Horsefly

It was about this time five years ago that me and three mates found ourselves pulling into Centraal Station in Amsterdam for what was, at the time, my first holiday in years. And an enjoyable one it was, too; plenty of Dutch and Belgian beer, glasses of jenever, canalside walks, afternoons in Vondel Park, street shows and unfeasible amounts of cheese. Amsterdam's a beautiful place: a fact you can very easily forget when you glimpse the crazier aspect of the city, as we did one evening.

I don't think there's any point in mincing words. We saw a flying horse.

It's one of those breathtaking moments in which speech utterly fails you. There we were, walking down a street in the Jordaan, enjoying the June sunshine, when suddenly we realised that people all around us were standing still and pointing up into the sky. Up we looked, and there it was, cruising through the air at a low altitude, its shape unmistakably equine, moving with great purpose in the general direction of Rotterdam. Everywhere, people were glancing at one another nervously, questioningly, chuckling and shrugging their shoulders; there was no explanation for it. It was moving far too quickly to be a balloon or another inflatable; indeed, I think it must have had some sort of propulsion to achieve the speed with which it soared. But there was no visible propulsion system. It was a horse. A flying horse.

Me and my three companions stared at one another in a moment of wonder. We had seen possibly the most magical thing we would ever lay eyes on. And then, as quickly as it had arrived, the moment evaporated. And we realised the horrible truth of the situation: no one we told would ever, ever believe that this happened.

You see, if you're going to see a flying horse skimming the rooftops of any city in the world, and credibility as a witness is what you're after, you really couldn't pick a worse place than Amsterdam. Helsinki? Fine. Nairobi? Why ever not. But Amsterdam? Come off it. The first reaction you inevitably get when you tell the story back home is a concerto of rolled eyes from the listeners, and a few subtle mimes of sucking smoke from a spliff.

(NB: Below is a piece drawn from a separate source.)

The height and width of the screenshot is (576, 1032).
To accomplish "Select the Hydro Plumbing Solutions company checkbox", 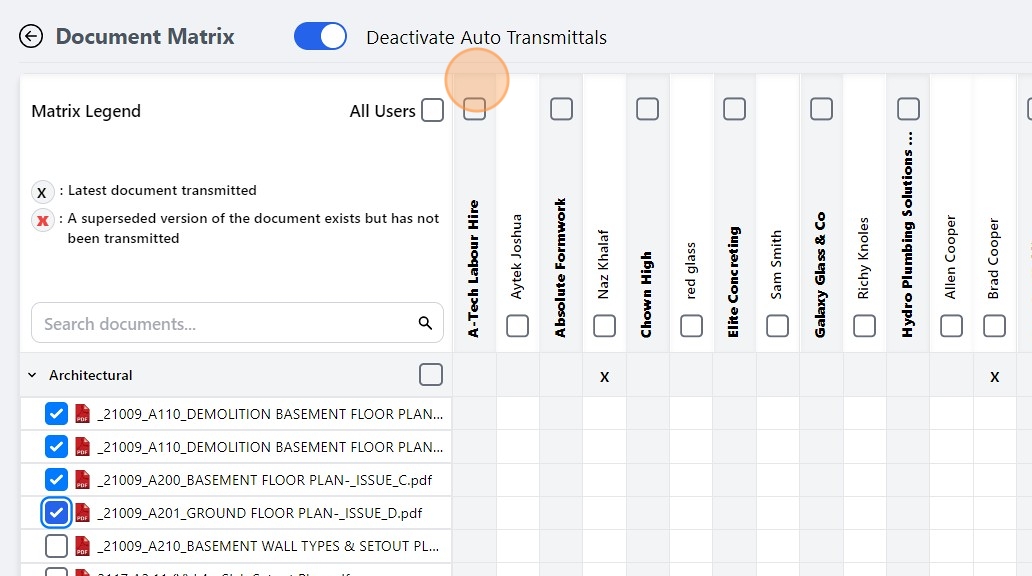I will point(908,109).
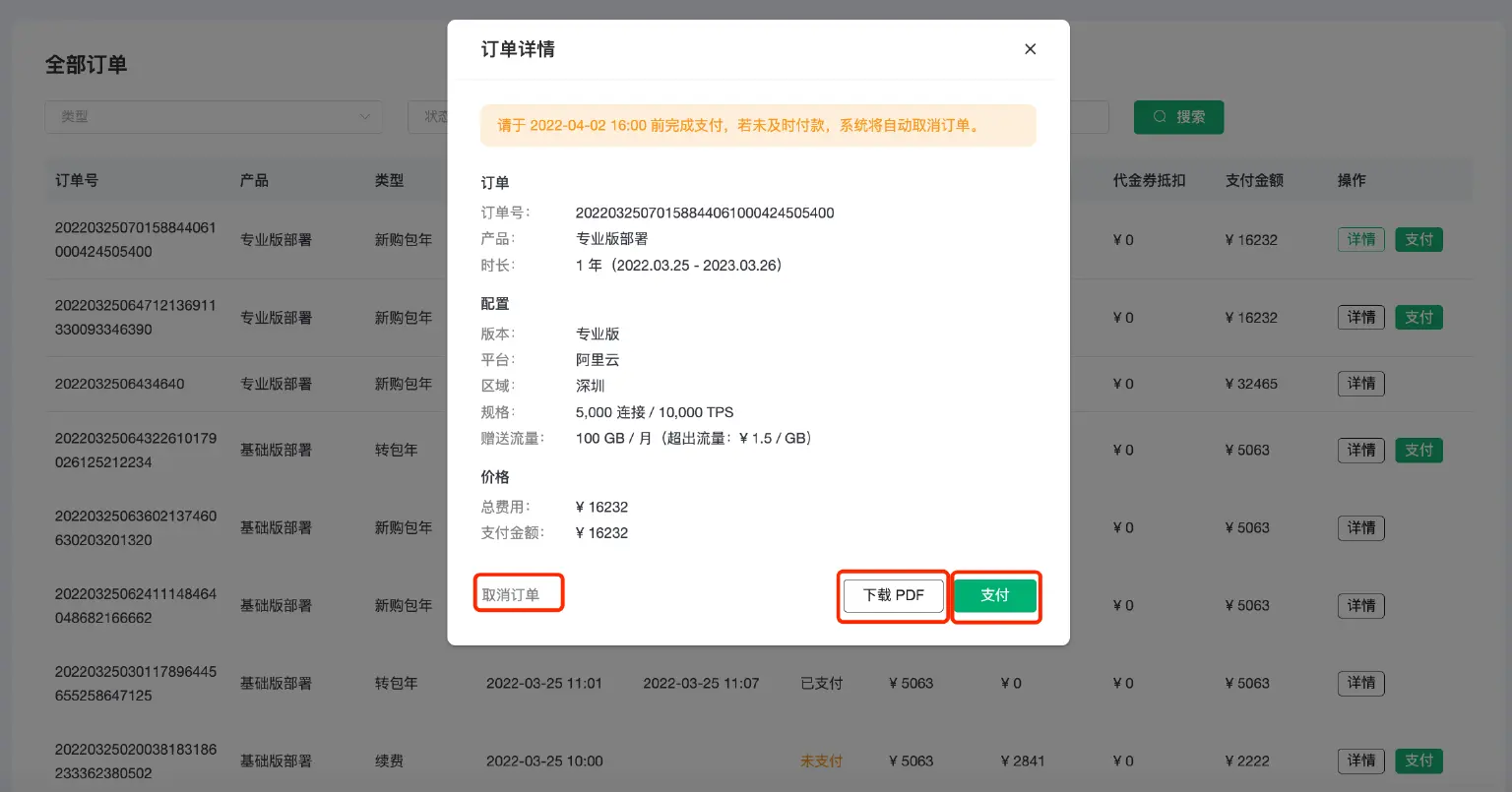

Yes, folks, everyone stood on that street was obviously stoned, and experiencing a collective hallucination. There is just no room in the narrow, buttoned-down world of the average English person for a genuine, bona fide flying horse.

So for five years we've told the story to deaf ears. But I want it set on record for posterity that we experienced this magical moment, because that evening, I felt a sense of blind amazement at the world around me in a way I hadn't felt since I was child, and haven't felt again since.

And maybe on the day I die, that horse might come hurtling overhead once more, just to let me know that everything's alright, and that there are things in the universe that can't always be explained by Belgian beer, or glasses of jenever, or unfeasible cheese, or any of the other wonders of Amsterdam.